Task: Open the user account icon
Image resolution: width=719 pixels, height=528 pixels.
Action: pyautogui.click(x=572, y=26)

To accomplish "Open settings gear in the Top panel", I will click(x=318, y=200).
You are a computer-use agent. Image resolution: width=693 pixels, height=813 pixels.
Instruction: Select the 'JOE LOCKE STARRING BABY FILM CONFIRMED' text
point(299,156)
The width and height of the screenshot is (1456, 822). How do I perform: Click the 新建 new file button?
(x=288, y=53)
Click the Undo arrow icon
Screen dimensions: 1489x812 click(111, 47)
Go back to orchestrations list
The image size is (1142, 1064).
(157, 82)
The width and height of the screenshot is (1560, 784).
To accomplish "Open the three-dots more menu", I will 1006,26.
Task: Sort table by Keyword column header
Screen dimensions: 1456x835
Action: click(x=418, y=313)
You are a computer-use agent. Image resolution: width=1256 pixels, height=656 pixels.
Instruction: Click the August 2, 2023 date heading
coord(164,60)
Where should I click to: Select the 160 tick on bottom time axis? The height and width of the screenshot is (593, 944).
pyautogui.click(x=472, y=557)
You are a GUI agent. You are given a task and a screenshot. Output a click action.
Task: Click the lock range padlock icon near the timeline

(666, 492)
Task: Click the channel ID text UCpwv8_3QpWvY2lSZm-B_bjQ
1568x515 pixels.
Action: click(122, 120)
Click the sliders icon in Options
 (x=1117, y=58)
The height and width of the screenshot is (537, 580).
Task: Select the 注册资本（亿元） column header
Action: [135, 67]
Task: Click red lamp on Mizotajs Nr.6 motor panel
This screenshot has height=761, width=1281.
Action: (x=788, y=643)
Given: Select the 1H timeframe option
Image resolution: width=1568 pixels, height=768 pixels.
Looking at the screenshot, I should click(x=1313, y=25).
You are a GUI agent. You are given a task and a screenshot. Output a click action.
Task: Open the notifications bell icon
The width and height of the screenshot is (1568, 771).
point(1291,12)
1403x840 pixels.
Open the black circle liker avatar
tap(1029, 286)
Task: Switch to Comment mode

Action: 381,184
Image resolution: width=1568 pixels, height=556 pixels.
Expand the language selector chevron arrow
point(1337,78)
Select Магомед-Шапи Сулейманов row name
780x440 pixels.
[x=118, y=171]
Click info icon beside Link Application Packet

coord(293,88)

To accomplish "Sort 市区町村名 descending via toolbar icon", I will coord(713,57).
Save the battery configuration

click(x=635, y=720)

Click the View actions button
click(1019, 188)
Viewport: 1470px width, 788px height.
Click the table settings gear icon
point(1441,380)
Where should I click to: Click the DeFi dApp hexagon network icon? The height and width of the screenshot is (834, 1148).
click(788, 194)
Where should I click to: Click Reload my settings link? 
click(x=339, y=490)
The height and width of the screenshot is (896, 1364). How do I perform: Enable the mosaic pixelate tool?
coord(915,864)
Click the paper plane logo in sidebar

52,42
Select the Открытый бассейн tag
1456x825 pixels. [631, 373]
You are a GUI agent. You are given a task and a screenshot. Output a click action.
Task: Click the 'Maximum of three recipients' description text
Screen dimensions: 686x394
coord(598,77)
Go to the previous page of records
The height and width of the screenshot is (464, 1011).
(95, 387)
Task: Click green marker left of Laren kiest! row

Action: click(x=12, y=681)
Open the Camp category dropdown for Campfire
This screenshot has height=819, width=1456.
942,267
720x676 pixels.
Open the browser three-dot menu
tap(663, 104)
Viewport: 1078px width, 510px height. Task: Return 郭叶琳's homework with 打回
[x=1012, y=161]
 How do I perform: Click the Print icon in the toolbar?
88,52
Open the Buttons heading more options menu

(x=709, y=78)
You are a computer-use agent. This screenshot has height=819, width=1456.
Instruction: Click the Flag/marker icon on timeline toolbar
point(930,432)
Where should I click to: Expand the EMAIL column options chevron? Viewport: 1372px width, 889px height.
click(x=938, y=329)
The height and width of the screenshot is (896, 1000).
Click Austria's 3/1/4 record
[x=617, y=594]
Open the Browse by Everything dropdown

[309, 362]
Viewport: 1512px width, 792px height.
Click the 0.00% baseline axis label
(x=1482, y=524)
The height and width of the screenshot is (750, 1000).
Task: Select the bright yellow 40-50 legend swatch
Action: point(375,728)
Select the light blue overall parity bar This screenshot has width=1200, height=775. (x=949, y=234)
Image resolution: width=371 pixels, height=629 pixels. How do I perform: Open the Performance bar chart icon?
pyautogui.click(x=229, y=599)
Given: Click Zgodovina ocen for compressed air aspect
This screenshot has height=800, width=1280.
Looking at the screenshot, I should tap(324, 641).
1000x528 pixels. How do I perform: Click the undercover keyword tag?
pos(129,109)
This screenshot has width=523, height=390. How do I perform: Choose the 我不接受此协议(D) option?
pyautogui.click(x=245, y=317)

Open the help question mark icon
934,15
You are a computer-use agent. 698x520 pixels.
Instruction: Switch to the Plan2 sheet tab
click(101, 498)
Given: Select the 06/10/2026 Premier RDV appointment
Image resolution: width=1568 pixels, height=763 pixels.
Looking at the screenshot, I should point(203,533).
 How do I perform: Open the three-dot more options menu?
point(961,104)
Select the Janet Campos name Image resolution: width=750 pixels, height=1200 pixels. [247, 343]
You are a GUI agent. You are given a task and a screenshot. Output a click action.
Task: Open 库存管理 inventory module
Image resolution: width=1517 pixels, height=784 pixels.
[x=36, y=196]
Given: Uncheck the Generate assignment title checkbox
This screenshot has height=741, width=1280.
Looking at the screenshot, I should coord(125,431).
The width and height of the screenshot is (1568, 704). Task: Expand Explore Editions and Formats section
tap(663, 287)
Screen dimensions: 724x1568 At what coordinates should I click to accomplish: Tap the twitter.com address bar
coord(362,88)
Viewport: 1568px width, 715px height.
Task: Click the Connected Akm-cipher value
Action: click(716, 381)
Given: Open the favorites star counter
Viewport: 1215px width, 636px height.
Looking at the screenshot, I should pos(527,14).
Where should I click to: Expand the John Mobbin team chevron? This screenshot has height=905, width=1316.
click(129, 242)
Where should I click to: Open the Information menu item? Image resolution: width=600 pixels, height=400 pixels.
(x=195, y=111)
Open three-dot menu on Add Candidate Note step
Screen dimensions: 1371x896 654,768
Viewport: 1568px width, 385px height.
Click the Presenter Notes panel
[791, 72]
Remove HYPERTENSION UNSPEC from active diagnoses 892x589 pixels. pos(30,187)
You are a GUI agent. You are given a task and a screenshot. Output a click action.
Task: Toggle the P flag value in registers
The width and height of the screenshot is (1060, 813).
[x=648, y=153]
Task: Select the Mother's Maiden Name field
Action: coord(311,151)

──────────────────────────────

#### WHAT IS ASKED
Can you copy out the items again, from the line with "720x676 pixels." up to and including the line with "click(x=938, y=329)"?

#### RESPONSE BELOW
720x676 pixels.
Open the browser three-dot menu
tap(663, 104)
Viewport: 1078px width, 510px height. Task: Return 郭叶琳's homework with 打回
[x=1012, y=161]
 How do I perform: Click the Print icon in the toolbar?
88,52
Open the Buttons heading more options menu

(x=709, y=78)
You are a computer-use agent. This screenshot has height=819, width=1456.
Instruction: Click the Flag/marker icon on timeline toolbar
point(930,432)
Where should I click to: Expand the EMAIL column options chevron? Viewport: 1372px width, 889px height.
click(x=938, y=329)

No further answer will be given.